Quoi qu'il en soit, cette déplorable volte-face a généré chez les associations de familles une profonde méfiance vis à vis des engagements des candidats en présence, beaucoup trop vagues et faussement consensuels sur le sujet de l'autisme, à l'exception notable de Mr Dupont-Aignan (voir ici) qui a cependant peu de chances d'être élu cette fois-ci. Ces mêmes associations, dont notre Collectif, sont en train d'interpeller de nouveau les candidats en lice, espérant enfin de leur part un engagement ferme et très clair sur ce sujet, en cette année de l'autisme “grande cause nationale”.

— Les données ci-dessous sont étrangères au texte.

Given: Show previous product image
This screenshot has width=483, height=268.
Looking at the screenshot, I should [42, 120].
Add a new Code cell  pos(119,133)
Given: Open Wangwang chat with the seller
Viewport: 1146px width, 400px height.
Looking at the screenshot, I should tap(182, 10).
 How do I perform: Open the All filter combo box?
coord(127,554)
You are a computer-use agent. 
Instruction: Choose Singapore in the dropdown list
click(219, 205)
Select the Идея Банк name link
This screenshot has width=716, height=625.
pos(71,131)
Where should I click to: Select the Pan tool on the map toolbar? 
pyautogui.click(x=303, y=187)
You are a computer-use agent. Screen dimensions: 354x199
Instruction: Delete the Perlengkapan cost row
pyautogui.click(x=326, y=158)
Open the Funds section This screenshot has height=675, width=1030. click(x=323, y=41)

Saluons à cet égard l'extraordinaire espoir suscité par les propos tenus lors de la “Journée Parlementaire de l'Autisme” ce jeudi 12 janvier, ainsi que la teneur du rapport remis par Mme la Sénatrice Valérie Létard à la Ministre Roselyne Bachelot. Enfin, a-t'on entendu les plus hautes instances politiques françaises se saisir du drame de l'autisme, expliquer qu'il faut tourner le dos aux pratiques psychanalytiques obsolètes et inutiles, qu'il faut appliquer les mêmes pratiques qu'en Belgique ou ailleurs en Europe du Nord pour reproduire leurs succès obtenus avec TEACCH, ABA, PECS. On lira par exemple l'entretien accordé au journal “La Croix” du Député Daniel Fasquelle (UMP), président du groupe d'études Autisme de l'Assemblée, ici, et une intervention à l'Assemblée Nationale du Député Gwendal Rouillard (PS), secrétaire du même groupe d'étude, ici. Leur courage et leur détermination ont beaucoup impressionné ceux qui ont eu la chance d'assister à cet journée parlementaire, qui restera un exemple de ce que peut être un travail politique constructif, dépassant les clivages traditionnels, pour le bien commun.

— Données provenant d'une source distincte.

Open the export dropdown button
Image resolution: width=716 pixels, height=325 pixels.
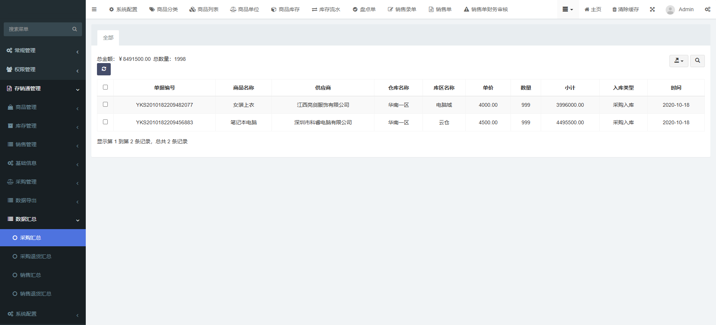678,60
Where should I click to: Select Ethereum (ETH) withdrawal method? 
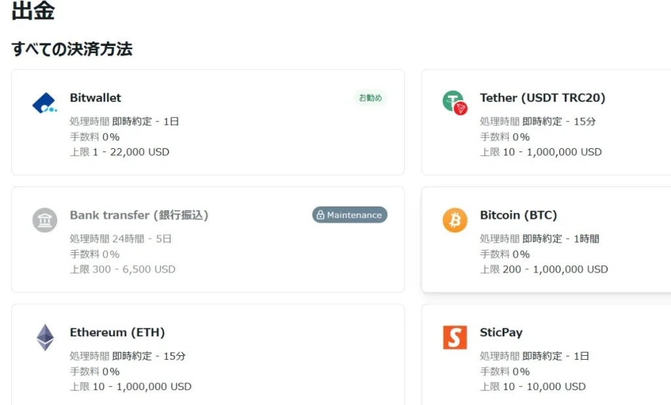117,332
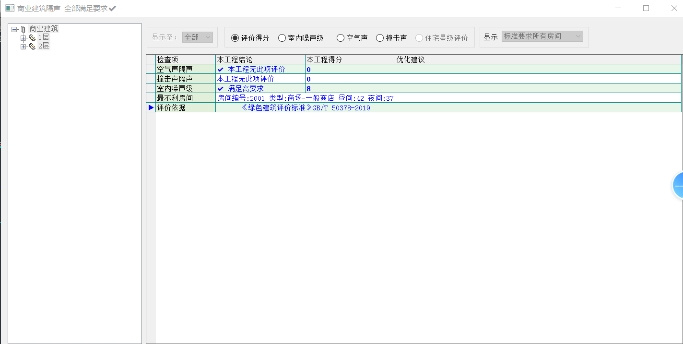Expand the 1层 tree node
The width and height of the screenshot is (683, 344).
(23, 38)
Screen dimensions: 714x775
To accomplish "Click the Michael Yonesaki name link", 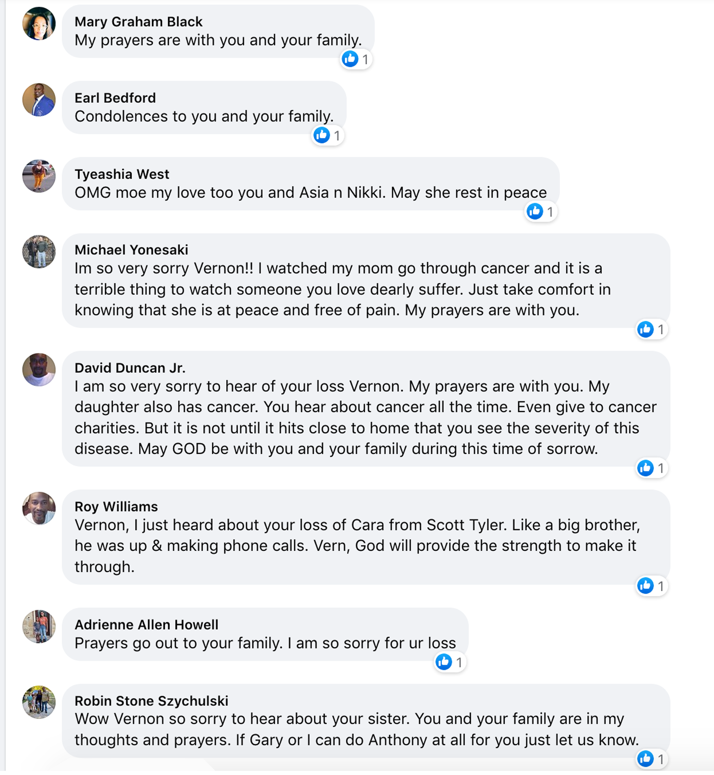I will (x=131, y=250).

Il est donc maintenant plus que temps que cessent l'hypocrisie des décideurs, l'incompétence de nombreux professionnels, et les souffrances des autistes et de leurs familles. Les candidats et partis politiques en lice pour les présidentielles et législatives doivent se saisir de la question avec le même courage que les Députés lors de cette journée, et prendre tous clairement l'engagement de poursuivre ce travail dans la même direction et avec la même détermination, quels que soient les résultats des urnes. Il faut en finir avec les prises en charge psychanalytiques inutiles, avec le packing, avec l'exclusion scolaire et sociale qu'on impose à nos enfants.
Au moment de déposer son bulletin dans l'urne, les autistes et leurs familles y réfléchiront à deux fois.